Could you filter the data below down to the lines that hold the word "chevron"?
(Beginning of SUPPLIED DATA)
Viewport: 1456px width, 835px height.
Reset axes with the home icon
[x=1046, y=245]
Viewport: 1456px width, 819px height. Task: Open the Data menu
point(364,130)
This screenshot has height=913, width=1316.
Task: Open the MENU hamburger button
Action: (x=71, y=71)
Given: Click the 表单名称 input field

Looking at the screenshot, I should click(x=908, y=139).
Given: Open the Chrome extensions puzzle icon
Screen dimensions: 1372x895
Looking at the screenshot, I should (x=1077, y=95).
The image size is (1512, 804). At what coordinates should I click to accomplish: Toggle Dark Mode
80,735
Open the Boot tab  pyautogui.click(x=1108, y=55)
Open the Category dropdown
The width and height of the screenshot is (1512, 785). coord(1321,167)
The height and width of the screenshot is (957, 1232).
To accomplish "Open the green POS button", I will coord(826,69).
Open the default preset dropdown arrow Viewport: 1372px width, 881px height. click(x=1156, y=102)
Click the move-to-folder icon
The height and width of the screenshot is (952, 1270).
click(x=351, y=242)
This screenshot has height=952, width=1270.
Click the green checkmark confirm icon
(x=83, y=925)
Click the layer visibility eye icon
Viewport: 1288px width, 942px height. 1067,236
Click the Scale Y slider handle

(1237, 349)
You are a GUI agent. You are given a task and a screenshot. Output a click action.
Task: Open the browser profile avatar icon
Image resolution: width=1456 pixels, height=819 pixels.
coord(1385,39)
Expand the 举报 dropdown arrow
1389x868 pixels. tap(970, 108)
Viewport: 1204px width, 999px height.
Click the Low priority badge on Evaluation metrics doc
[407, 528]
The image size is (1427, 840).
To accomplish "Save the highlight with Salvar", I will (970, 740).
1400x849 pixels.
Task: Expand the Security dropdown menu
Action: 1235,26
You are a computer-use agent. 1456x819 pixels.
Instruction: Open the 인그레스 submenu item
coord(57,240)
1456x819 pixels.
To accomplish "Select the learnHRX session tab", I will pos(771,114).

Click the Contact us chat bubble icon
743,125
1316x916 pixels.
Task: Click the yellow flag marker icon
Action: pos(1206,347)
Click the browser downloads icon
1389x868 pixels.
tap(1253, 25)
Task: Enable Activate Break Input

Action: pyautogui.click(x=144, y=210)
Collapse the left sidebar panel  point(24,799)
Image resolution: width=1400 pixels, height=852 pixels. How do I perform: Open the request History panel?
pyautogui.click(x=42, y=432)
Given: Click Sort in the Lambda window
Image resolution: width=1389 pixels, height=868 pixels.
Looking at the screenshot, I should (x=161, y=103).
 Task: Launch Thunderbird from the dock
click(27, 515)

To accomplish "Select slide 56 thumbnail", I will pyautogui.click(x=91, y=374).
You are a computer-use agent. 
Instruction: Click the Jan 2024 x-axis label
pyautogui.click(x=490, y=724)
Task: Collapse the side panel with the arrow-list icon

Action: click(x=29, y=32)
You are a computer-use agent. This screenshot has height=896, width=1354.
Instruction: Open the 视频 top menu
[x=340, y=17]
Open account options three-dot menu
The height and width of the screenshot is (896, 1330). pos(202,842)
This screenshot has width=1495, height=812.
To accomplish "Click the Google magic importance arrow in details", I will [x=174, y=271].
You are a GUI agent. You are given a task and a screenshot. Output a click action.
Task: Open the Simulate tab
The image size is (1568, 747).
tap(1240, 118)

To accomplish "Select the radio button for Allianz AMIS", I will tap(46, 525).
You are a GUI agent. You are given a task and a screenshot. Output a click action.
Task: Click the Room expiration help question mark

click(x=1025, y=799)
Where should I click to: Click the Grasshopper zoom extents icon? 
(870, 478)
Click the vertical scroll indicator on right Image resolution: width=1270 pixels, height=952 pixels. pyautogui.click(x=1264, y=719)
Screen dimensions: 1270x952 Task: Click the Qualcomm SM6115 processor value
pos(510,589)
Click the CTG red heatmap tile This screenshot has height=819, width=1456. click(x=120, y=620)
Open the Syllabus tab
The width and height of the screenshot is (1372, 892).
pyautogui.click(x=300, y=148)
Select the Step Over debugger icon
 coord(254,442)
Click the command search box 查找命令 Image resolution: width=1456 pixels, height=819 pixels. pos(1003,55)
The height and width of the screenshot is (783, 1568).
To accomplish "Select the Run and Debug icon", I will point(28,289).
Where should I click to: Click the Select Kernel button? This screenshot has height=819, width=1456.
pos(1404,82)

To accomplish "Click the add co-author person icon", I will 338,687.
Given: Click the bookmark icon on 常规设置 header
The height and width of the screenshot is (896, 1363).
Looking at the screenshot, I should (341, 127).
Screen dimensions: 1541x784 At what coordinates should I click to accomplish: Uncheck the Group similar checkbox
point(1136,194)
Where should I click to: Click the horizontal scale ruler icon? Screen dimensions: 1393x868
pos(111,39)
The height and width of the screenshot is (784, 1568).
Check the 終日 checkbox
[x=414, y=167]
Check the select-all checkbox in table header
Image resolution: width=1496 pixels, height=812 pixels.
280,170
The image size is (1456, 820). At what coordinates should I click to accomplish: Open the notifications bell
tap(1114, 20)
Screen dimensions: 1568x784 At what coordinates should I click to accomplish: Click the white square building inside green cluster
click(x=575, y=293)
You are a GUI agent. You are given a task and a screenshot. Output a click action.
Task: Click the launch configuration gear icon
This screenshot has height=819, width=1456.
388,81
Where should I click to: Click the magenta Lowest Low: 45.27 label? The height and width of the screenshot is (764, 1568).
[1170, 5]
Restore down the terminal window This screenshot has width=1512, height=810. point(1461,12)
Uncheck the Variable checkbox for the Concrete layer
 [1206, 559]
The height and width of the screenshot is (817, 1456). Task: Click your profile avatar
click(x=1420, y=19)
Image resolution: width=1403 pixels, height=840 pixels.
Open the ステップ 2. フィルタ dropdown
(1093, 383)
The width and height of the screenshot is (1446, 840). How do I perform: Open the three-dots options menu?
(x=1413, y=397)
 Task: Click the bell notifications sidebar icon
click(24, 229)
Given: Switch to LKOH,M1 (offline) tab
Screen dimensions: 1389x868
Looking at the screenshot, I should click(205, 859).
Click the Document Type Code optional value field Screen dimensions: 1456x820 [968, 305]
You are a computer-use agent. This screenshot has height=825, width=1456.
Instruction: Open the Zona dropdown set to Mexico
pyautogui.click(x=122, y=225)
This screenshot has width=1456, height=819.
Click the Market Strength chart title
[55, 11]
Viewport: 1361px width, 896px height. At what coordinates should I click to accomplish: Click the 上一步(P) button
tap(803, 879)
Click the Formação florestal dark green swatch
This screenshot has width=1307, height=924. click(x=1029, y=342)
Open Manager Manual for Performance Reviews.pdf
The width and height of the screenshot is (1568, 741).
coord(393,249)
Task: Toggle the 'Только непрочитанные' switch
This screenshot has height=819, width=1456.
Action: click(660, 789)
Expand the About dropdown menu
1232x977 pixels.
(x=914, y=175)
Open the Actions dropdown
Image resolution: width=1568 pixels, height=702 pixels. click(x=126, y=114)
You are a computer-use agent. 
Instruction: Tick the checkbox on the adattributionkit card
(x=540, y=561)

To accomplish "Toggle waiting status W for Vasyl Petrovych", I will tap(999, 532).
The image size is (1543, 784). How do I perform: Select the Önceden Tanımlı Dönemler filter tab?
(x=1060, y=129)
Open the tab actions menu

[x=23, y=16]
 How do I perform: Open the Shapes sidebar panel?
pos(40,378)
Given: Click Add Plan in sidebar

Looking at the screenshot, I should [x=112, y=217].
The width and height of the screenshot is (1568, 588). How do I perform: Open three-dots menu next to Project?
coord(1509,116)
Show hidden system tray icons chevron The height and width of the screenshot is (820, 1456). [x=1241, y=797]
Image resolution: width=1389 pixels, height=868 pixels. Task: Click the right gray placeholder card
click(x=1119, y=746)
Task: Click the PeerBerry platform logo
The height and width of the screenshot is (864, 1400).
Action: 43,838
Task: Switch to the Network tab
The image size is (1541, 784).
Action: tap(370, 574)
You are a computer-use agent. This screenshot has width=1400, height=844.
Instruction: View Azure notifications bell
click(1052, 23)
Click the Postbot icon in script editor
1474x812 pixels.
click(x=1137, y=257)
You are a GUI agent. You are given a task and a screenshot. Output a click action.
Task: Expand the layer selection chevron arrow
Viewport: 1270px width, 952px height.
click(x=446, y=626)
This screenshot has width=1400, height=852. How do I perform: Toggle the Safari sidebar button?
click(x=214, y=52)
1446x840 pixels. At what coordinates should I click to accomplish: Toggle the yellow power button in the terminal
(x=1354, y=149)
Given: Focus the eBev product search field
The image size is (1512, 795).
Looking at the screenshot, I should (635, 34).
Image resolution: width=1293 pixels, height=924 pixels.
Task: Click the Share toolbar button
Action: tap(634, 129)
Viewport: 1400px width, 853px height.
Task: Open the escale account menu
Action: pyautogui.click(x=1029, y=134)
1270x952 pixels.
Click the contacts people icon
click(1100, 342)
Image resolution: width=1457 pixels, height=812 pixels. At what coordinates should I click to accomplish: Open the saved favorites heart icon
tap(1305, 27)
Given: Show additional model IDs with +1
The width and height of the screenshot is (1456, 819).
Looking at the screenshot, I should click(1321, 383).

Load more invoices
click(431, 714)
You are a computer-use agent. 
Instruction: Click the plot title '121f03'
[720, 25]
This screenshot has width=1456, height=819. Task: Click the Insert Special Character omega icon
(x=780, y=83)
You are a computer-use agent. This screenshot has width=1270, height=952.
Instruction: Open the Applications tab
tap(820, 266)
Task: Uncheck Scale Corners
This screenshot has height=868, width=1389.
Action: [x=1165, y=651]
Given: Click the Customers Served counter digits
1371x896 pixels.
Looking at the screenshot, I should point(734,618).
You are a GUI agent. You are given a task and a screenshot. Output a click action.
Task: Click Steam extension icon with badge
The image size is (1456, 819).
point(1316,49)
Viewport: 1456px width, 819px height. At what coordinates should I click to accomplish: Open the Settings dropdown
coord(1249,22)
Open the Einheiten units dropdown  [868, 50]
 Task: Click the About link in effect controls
(End of SUPPLIED DATA)
EXERCISE RESPONSE:
Show hidden system tray icons chevron The height and width of the screenshot is (820, 1456). [x=1241, y=797]
Task: Expand the layer selection chevron arrow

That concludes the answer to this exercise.